• [AUFGABEN]:
(a) Welchen Titel gab Reimarus laut dem Textauszug seinem bibelkritischen Text?
(b) Schreiben Sie aus dem Textauszug die Stelle von „Ab dem 18. Jahrhundert“ bis einschließlich „Schluss lautete: Nein.“ wörtlich ab.

• [TEXTAUSZUG]:

........

Die Anfänge der historisch kritischen Theologie

Die radikalen Aufklärer lebten in der Illusion, sich wie die unterirdischen Menschen im Höhlengleichnis von Platon allmählich dem Licht entgegenzuarbeiten. Tatsächlich bohrten sie nur tiefere Schächte.

Dabei legten einige religiöse Experten kräftig mit Hand an.

Jesus hatte theologische Experten, die keine Herzensbindung zu Gott hatten, als «getünchte Gräber» bezeichnet. Die attraktive Fassade täuschte über den verrotteten Kern hinweg. Innerlich waren sie abgestorben.

Ab dem 18. Jahrhundert schlug in der protestantischen Theologie die Stunde der lebenden Toten.

Wie so oft bei neuen geistigen Bewegungen gärte es zunächst an den Rändern. Bevor der Geist des Materialismus und Skeptizismus die Theologenzunft erfasste, machten sich Hobby-Theologen zu dessen Sprachrohren. Der Engländer Thomas Chubb verfasste 1738 eine Schrift über «Das wahre Evangelium von Jesus Christus», dem er darin nichts weniger absprach als die Göttlichkeit.

Auf ganz ähnliche Gedanken kam ein Hamburger Gymnasiallehrer, der aus einer Pfarrerfamilie stammende Sprachforscher Herrmann Samuel Reimarus. Während er sich im Schulbetrieb nichts anmerken ließ, beschäftigte er sich privat mit der Frage, ob es vernünftig sei, an Wunder zu glauben. Sein eindeutiger Schluss lautete: Nein.

Sein halbes Leben arbeitete Reimarus heimlich an einem bibelkritischen Text, dem er den Titel «Schutzschrift für die vernünftigen Verehrer Gottes» gab. Darin behauptete er mit großem Pathos, dass die Auferstehung Christi «vor dem Richterstuhl der Vernunft in Ewigkeit nicht bestehen» könne. Reimarus schloss sich der Behauptung des Hohepriesters Kaiphas an, dass die Jesus-Leiche von den Jüngern gestohlen worden sei.

........

• [VORLIEGENDE EINTRÄGE]:
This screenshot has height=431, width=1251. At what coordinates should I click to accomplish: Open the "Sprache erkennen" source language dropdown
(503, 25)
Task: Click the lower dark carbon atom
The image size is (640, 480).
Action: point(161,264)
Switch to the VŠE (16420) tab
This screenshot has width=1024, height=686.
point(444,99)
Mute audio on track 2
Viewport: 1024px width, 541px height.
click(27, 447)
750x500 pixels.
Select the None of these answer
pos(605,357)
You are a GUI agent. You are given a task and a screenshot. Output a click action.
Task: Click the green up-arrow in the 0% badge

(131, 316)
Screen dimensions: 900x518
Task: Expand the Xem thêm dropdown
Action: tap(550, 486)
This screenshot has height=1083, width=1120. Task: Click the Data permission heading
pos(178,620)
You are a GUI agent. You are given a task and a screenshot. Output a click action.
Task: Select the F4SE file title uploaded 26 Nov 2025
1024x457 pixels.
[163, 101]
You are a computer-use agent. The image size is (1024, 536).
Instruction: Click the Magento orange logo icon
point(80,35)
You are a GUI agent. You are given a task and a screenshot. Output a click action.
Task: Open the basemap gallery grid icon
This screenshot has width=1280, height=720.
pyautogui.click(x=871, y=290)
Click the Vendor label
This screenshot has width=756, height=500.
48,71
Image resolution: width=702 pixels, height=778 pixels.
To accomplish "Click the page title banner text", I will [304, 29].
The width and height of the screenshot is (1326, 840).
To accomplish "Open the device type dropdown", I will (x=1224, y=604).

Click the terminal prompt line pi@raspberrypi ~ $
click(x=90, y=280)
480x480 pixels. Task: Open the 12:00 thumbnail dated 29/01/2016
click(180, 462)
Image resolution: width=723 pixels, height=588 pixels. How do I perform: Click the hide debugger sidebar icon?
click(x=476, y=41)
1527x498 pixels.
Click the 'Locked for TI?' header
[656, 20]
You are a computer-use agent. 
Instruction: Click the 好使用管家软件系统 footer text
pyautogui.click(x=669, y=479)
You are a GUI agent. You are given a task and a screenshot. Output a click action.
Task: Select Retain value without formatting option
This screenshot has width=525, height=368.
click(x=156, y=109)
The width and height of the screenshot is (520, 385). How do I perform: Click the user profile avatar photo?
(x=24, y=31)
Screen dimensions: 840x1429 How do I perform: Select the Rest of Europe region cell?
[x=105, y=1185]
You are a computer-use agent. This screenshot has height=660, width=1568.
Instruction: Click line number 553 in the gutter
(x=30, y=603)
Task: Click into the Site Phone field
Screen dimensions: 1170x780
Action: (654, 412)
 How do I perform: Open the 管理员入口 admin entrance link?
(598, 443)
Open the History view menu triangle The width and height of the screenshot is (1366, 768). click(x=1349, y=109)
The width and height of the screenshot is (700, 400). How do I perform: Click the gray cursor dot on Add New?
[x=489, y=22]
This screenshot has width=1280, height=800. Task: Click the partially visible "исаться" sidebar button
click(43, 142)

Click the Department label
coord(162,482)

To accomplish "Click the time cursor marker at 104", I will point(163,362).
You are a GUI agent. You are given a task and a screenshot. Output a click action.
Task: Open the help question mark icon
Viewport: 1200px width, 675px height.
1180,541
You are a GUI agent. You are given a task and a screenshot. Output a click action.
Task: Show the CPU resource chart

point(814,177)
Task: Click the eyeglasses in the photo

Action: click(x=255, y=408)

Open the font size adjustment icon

........

• [LÖSUNGEN]:
(a) «Schutzschrift für die vernünftigen Verehrer Gottes»

(b)
Ab dem 18. Jahrhundert schlug in der protestantischen Theologie die Stunde der lebenden Toten.

Wie so oft bei neuen geistigen Bewegungen gärte es zunächst an den Rändern. Bevor der Geist des Materialismus und Skeptizismus die Theologenzunft erfasste, machten sich Hobby-Theologen zu dessen Sprachrohren. Der Engländer Thomas Chubb verfasste 1738 eine Schrift über «Das wahre Evangelium von Jesus Christus», dem er darin nichts weniger absprach als die Göttlichkeit.

Auf ganz ähnliche Gedanken kam ein Hamburger Gymnasiallehrer, der aus einer Pfarrerfamilie stammende Sprachforscher Herrmann Samuel Reimarus. Während er sich im Schulbetrieb nichts anmerken ließ, beschäftigte er sich privat mit der Frage, ob es vernünftig sei, an Wunder zu glauben. Sein eindeutiger Schluss lautete: Nein.